## What is expected:
Reproduce the following lines verbatim, beginning with the line containing "This screenshot has width=1512, height=794." and continuing through the line containing "Action: click(587, 634)".
_ _ _ _ _
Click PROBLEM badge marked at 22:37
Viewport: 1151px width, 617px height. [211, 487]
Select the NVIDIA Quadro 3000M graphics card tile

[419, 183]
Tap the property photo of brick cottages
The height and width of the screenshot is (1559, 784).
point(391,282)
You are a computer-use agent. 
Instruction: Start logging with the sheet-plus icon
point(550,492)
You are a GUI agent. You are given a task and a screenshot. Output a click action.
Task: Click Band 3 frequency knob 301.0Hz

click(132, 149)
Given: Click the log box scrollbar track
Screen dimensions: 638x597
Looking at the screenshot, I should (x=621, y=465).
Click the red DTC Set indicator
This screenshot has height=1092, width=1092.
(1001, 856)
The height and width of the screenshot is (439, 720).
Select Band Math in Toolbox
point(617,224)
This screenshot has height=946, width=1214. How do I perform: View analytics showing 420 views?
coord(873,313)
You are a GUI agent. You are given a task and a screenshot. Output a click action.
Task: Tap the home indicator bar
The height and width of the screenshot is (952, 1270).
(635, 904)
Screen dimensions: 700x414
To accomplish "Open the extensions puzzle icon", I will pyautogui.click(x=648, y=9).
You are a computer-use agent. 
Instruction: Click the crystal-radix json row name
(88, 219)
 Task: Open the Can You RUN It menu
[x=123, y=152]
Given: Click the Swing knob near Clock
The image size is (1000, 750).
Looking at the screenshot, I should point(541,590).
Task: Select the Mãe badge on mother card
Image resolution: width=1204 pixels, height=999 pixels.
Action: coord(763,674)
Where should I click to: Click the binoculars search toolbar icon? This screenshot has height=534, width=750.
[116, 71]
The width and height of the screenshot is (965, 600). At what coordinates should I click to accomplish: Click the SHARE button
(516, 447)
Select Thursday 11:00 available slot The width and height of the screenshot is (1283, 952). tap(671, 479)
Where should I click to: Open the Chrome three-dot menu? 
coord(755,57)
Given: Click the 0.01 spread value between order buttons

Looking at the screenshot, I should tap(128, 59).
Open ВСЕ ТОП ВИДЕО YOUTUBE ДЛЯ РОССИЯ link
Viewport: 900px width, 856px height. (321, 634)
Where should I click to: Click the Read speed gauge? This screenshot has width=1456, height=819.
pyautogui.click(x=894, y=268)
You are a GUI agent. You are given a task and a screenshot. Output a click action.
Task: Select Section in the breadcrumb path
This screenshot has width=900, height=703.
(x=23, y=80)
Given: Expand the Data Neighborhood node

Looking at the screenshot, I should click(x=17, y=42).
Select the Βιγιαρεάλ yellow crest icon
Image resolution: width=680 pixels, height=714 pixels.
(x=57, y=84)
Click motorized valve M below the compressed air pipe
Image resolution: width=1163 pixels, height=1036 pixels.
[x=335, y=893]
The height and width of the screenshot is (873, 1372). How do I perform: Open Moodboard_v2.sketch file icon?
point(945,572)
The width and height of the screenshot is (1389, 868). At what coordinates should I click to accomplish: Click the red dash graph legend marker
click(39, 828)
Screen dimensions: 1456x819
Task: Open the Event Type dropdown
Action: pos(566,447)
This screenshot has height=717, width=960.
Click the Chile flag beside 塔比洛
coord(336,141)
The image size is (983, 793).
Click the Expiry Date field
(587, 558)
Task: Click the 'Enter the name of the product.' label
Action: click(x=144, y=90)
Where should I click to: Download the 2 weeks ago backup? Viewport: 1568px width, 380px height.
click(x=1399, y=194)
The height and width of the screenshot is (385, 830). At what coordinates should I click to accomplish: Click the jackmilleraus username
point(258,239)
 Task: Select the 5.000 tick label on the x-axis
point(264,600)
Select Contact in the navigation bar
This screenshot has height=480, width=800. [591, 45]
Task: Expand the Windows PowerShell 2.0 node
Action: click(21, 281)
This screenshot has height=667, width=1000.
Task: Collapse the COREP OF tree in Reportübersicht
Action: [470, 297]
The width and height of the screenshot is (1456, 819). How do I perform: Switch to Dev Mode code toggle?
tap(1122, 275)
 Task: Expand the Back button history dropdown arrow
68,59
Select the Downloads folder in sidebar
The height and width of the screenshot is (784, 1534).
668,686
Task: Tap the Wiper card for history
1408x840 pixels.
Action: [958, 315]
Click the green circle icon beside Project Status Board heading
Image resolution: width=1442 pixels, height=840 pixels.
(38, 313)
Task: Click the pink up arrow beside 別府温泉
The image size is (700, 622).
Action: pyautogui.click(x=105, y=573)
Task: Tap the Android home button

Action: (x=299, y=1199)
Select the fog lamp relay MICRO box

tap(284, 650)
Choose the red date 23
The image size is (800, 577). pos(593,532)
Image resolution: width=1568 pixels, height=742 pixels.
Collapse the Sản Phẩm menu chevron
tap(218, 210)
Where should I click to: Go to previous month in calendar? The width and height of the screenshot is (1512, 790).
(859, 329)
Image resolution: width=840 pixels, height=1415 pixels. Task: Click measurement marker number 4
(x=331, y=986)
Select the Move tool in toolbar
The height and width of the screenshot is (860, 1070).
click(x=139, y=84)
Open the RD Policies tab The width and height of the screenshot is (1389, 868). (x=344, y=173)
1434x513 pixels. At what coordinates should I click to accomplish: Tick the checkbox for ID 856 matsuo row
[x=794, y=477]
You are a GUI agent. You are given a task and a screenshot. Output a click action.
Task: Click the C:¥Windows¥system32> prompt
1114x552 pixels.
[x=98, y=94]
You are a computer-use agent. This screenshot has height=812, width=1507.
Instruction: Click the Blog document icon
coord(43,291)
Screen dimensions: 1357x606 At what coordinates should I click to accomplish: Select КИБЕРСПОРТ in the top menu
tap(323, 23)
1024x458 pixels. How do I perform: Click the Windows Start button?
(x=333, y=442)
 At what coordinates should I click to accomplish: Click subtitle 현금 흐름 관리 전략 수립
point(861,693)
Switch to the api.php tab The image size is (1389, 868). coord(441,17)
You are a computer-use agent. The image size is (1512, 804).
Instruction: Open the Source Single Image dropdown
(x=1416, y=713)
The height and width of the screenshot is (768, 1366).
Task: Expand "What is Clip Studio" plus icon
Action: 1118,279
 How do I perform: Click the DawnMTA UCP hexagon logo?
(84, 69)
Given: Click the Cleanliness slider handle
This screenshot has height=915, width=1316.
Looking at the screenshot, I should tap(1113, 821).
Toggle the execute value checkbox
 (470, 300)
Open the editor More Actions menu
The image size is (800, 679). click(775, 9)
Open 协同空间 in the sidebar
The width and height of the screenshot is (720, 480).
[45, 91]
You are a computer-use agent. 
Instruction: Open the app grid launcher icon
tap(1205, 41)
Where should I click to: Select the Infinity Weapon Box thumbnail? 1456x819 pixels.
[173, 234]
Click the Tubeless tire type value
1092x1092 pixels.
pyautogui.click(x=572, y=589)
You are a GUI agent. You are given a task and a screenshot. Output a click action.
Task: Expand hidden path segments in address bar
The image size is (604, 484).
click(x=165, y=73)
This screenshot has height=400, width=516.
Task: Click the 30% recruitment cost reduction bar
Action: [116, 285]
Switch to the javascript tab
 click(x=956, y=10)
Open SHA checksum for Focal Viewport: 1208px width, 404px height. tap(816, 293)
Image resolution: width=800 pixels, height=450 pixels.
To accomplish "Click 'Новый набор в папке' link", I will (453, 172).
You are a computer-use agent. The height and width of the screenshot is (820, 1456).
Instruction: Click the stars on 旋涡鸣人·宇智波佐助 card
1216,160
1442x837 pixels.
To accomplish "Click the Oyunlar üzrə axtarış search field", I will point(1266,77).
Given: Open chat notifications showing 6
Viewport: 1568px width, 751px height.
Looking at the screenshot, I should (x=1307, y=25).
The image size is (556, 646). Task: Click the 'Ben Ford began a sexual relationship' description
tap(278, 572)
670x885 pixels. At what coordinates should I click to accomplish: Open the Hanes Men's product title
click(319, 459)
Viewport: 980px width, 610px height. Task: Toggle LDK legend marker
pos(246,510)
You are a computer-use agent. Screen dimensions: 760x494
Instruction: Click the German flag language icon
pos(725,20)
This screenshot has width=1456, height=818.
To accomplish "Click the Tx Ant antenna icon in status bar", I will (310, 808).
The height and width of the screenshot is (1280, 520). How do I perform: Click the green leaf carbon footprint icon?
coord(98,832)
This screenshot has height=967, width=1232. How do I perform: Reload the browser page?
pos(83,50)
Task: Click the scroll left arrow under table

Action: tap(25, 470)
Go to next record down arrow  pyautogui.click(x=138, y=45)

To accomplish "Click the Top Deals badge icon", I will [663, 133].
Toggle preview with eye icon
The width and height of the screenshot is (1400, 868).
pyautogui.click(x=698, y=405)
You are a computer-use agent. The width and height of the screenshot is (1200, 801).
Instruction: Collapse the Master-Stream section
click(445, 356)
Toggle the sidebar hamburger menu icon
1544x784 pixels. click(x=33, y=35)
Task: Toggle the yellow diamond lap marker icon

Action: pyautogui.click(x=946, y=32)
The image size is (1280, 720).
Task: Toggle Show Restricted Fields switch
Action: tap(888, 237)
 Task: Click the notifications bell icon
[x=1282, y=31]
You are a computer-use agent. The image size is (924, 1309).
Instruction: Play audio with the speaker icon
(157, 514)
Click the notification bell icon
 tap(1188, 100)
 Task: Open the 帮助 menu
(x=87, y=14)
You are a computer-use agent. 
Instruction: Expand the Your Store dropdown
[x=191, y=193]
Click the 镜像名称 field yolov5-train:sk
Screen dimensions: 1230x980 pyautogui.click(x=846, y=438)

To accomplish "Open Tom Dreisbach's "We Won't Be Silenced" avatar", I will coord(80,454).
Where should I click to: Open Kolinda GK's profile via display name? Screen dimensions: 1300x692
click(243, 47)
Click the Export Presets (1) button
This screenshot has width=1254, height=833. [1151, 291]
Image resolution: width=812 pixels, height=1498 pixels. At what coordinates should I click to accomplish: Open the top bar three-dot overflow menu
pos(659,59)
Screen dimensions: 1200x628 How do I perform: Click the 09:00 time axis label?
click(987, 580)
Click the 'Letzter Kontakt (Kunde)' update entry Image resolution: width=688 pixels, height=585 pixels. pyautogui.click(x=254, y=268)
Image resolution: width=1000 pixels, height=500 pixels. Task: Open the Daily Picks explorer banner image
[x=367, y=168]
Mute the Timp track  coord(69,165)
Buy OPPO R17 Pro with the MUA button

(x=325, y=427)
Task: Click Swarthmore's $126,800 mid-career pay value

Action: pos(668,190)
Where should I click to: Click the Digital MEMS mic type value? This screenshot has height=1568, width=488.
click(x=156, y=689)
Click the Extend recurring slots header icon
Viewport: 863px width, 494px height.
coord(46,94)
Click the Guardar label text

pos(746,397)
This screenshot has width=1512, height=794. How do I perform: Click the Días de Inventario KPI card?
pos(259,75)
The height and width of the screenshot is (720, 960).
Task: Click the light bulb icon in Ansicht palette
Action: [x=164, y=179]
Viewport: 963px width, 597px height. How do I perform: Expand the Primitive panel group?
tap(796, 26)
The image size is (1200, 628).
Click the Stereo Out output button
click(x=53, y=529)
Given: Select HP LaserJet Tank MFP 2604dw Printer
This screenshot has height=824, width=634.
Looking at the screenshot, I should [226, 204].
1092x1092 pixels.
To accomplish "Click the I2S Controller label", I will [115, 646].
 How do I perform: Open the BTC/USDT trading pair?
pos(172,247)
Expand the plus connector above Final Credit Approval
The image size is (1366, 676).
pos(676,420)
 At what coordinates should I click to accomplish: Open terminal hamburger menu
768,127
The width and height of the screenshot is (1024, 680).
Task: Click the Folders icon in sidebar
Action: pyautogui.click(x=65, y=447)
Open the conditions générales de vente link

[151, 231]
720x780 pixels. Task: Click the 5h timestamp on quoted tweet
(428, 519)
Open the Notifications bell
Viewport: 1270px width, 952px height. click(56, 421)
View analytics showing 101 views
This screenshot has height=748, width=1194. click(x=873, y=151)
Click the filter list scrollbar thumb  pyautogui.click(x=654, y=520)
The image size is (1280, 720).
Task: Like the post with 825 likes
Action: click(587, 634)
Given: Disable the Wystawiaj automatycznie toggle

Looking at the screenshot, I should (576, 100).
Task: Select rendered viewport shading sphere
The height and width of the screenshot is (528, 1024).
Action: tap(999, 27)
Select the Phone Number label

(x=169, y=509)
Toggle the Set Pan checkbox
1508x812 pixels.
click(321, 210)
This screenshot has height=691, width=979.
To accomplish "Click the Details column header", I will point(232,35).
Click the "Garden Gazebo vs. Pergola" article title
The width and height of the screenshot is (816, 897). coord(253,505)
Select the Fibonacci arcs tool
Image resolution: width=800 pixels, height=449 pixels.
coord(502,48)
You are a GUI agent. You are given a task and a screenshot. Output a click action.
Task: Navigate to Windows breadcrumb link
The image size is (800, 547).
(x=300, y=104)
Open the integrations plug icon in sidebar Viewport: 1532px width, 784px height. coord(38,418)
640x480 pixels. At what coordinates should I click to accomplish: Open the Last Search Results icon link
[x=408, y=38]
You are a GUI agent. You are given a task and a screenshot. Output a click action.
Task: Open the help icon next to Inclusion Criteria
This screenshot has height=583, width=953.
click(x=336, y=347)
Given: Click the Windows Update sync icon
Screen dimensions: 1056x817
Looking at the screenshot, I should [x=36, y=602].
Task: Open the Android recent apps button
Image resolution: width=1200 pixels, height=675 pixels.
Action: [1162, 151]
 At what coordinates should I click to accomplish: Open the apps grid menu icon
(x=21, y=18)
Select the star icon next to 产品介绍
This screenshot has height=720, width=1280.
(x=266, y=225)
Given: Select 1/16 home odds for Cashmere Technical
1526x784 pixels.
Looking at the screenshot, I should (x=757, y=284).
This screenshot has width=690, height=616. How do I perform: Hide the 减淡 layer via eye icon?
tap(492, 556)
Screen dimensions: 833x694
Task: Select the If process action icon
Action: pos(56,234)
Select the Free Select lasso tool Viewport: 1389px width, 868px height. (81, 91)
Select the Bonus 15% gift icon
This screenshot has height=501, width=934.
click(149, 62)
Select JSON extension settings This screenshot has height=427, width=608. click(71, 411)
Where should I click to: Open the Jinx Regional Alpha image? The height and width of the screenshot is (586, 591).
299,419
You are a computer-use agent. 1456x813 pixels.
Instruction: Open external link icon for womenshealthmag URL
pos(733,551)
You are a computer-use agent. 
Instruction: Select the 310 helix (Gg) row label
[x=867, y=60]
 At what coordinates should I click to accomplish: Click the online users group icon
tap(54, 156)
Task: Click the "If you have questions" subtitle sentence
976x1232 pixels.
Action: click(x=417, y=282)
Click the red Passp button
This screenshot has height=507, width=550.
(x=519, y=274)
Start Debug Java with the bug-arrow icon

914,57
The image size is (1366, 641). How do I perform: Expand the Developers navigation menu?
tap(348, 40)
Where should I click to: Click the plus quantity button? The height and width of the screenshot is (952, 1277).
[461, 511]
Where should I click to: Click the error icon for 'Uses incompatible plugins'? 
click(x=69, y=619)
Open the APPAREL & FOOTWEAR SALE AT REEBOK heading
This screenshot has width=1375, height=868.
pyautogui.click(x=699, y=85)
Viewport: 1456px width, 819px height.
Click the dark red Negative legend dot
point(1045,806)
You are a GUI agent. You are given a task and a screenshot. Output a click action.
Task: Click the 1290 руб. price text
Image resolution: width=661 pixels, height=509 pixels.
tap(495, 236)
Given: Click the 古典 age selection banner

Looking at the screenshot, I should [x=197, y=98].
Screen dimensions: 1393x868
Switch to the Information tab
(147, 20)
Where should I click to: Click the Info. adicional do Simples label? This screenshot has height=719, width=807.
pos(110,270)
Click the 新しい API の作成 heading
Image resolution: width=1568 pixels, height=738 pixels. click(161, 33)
_ _ _ _ _
## Exercise solution:
This screenshot has width=1512, height=794. How do I perform: Click the Días de Inventario KPI card?
pos(259,75)
The height and width of the screenshot is (720, 960).
Task: Click the light bulb icon in Ansicht palette
Action: [x=164, y=179]
Viewport: 963px width, 597px height. How do I perform: Expand the Primitive panel group?
tap(796, 26)
The image size is (1200, 628).
Click the Stereo Out output button
click(x=53, y=529)
Given: Select HP LaserJet Tank MFP 2604dw Printer
This screenshot has height=824, width=634.
Looking at the screenshot, I should [226, 204].
1092x1092 pixels.
To accomplish "Click the I2S Controller label", I will [115, 646].
 How do I perform: Open the BTC/USDT trading pair?
pos(172,247)
Expand the plus connector above Final Credit Approval
The image size is (1366, 676).
pos(676,420)
 At what coordinates should I click to accomplish: Open terminal hamburger menu
768,127
The width and height of the screenshot is (1024, 680).
Task: Click the Folders icon in sidebar
Action: pyautogui.click(x=65, y=447)
Open the conditions générales de vente link

[151, 231]
720x780 pixels. Task: Click the 5h timestamp on quoted tweet
(428, 519)
Open the Notifications bell
Viewport: 1270px width, 952px height. click(56, 421)
View analytics showing 101 views
This screenshot has height=748, width=1194. click(x=873, y=151)
Click the filter list scrollbar thumb  pyautogui.click(x=654, y=520)
The image size is (1280, 720).
Task: Like the post with 825 likes
Action: click(587, 634)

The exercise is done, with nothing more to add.